One Republican governor who is standing up to the Tea Party pressure is Florida's Jeb Bush, a respected GOP voice on education and a strong supporter of the initiative he calls a "clear and straightforward" strategy that would "allow for more innovation in the classroom, less regulation … If I felt this was a federal plan or a plot to take away responsibility for how children learn from states and local communities, I would be opposed to it."

Secretary of Education Arne Duncan answered opponents with frustration: "It's not a black helicopter ploy and we're not trying to get inside people's minds and brains." In a 2010 press release, Duncan laid out the need for this once-in-a-generation plan to overhaul our outdated education system and bring it to the highest international standards: "The hard truth is that other high-performing nations have passed us by during the last two decades. Americans need to wake up to this educational reality, instead of napping at the wheel while emerging competitors prepare their students for economic leadership."

Despite the Tea Party's cries that this program will take away state sovereignty over education, by requiring states to use "college- and career-ready" academic standards to compete for federal grants, the White House has offered states alternatives to the Common Core. Virginia and Minnesota, for example, have adopted alternative standards that were approved.
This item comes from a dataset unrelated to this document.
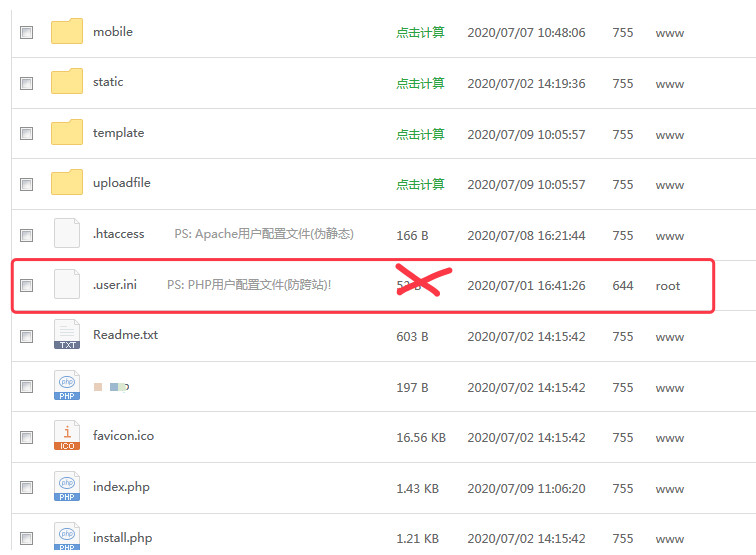The image size is (756, 555).
Task: Click the install.php PHP file icon
Action: 67,537
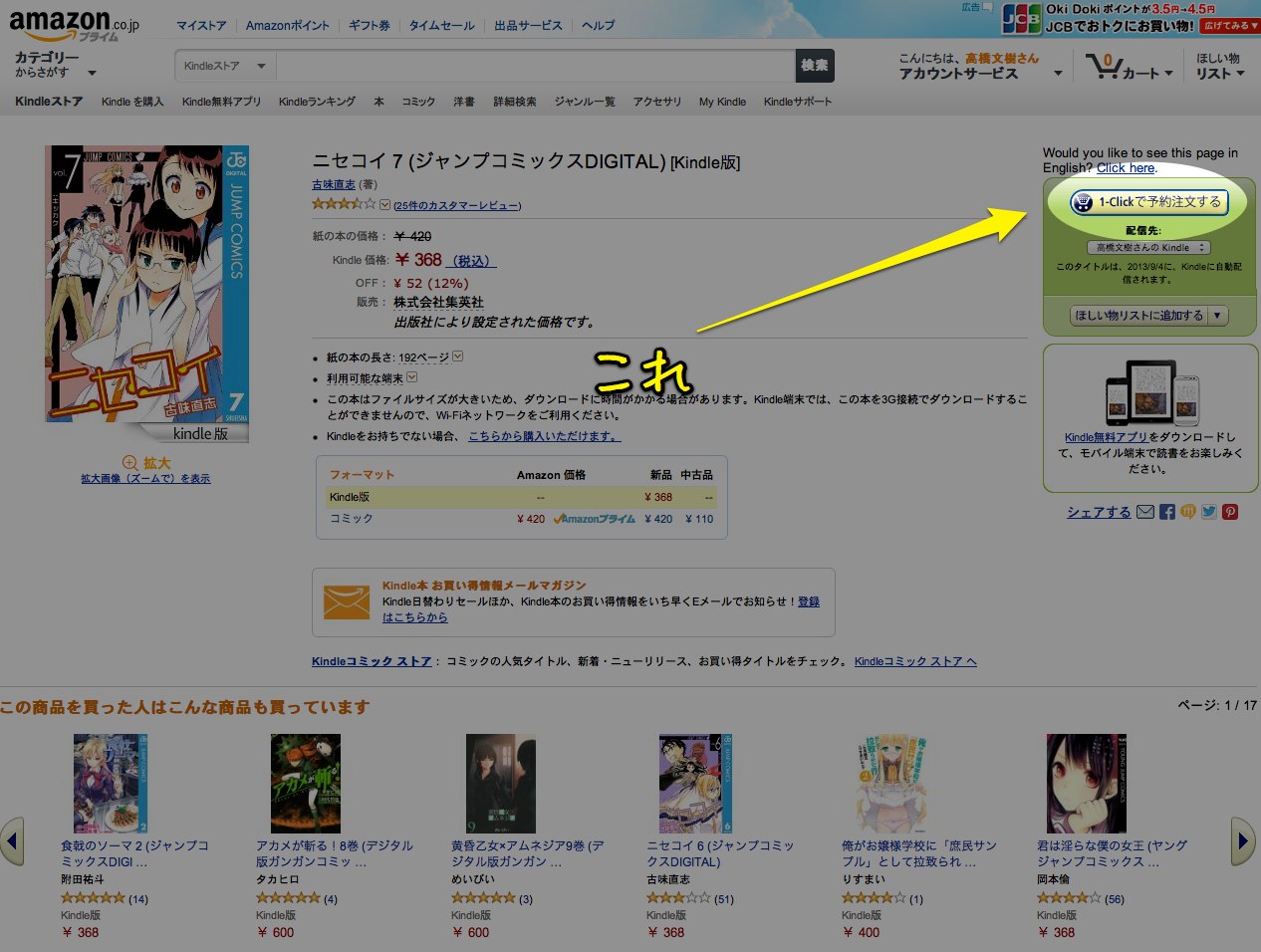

Many federal and state-level education reforms have failed in the past two decades; however, this latest initiative is a rare opportunity to adopt a bipartisan initiative setting a national framework of core standards within which states can make decisions as to how to best educate their students. By balancing federal oversight of standards with state sovereignty of the curriculum, the Common Core could very well succeed in bringing the United States out of its education crisis. However, with the Tea Party setting its sights on the Common Core program, it is difficult to predict the outcome of this policy reform initiative.